** WHAT YOU SHOULD DO **
Please rewrite the rows from the line with "The width and height of the screenshot is (736, 337)." up to and including the line with "Reset heading with the compass icon". Keep every request, but multiply each coordinate in the answers by 0.95 and round to whole numbers, with halves rounding up. Give only these lines and leave out the pictures.

** RECORDS TO USE **
########

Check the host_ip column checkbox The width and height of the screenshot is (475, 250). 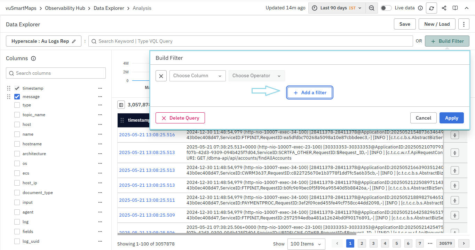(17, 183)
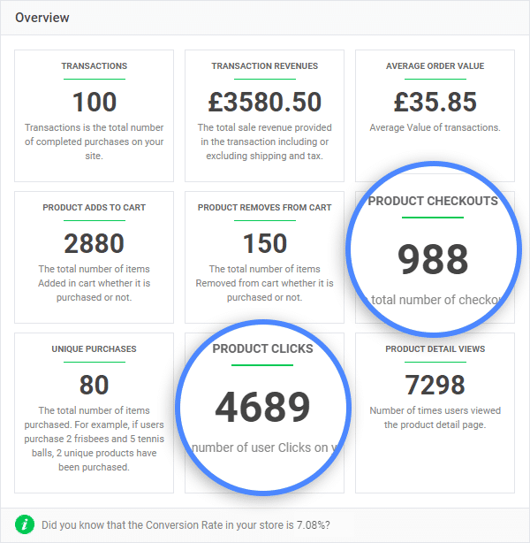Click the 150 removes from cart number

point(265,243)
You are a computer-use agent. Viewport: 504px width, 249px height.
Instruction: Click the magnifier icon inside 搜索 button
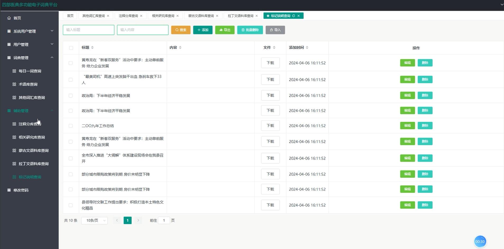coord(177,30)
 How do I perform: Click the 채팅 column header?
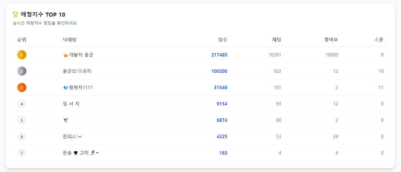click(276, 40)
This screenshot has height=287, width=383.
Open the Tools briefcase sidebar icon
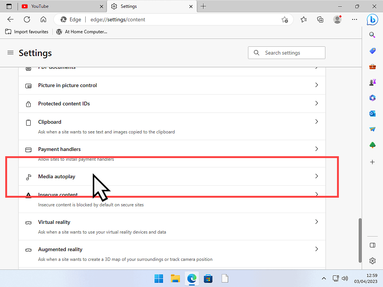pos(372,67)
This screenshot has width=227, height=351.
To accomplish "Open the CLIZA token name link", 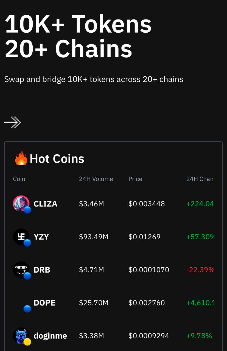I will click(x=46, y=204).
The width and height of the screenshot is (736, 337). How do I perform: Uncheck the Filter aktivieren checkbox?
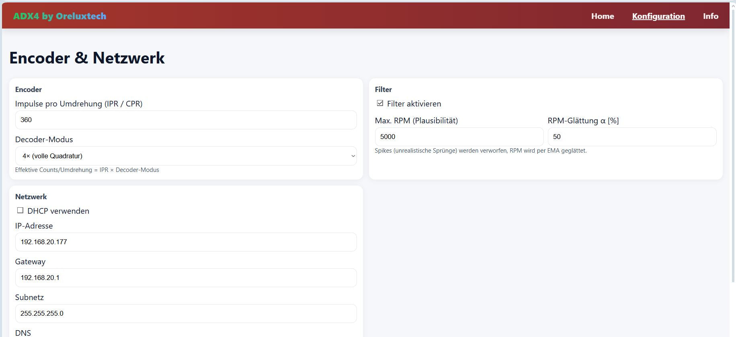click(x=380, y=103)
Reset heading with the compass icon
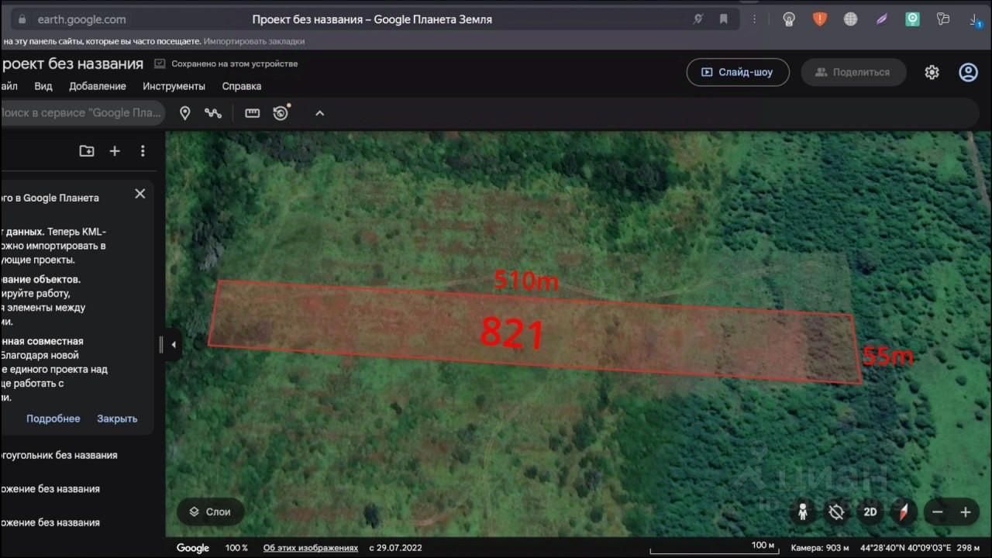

########

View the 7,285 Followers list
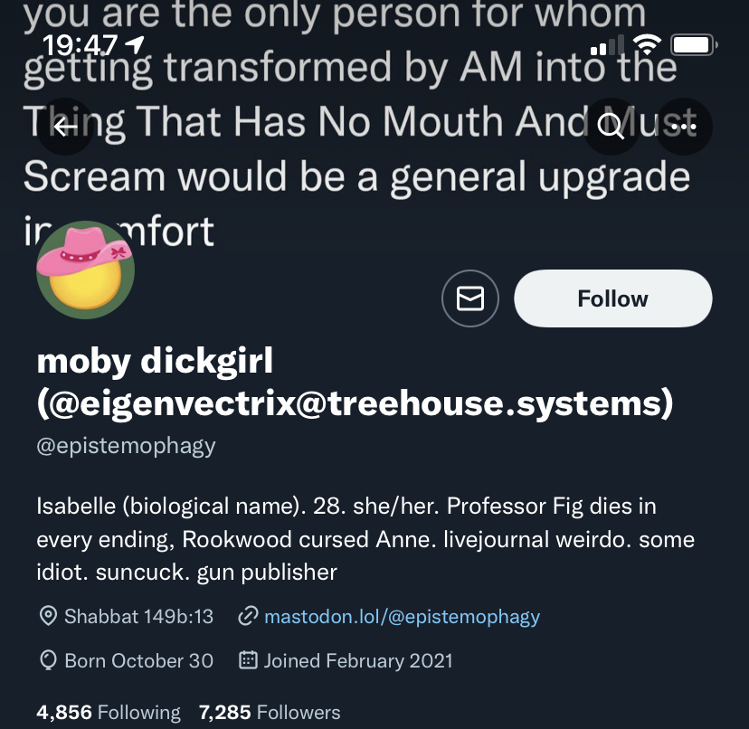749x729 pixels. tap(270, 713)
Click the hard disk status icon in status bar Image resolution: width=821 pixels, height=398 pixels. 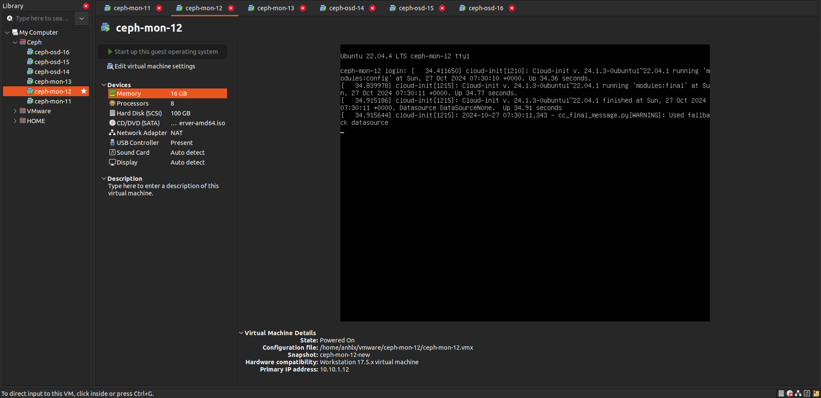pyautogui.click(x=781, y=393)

########

** ANSWER FOR THIS EXERCISE **
The width and height of the screenshot is (736, 337). How do I perform: Uncheck the Filter aktivieren checkbox?
click(x=361, y=98)
Reset heading with the compass icon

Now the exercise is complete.